#### Dataset records ####
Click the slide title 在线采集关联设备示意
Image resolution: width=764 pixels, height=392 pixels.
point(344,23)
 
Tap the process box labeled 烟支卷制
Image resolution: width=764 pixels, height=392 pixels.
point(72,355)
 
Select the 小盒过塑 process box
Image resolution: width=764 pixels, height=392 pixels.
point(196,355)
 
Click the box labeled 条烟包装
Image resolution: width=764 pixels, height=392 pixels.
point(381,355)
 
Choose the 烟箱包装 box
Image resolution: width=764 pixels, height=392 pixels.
####
● Exercise directions:
Rewrite the lines above, replacing every "Image resolution" with "Display resolution" and leaving everything else unchanged.

● Solution to this task:
Click the slide title 在线采集关联设备示意
Display resolution: width=764 pixels, height=392 pixels.
point(344,23)
 
Tap the process box labeled 烟支卷制
Display resolution: width=764 pixels, height=392 pixels.
point(72,355)
 
Select the 小盒过塑 process box
Display resolution: width=764 pixels, height=392 pixels.
point(196,355)
 
Click the box labeled 条烟包装
Display resolution: width=764 pixels, height=392 pixels.
point(381,355)
 
Choose the 烟箱包装 box
Display resolution: width=764 pixels, height=392 pixels.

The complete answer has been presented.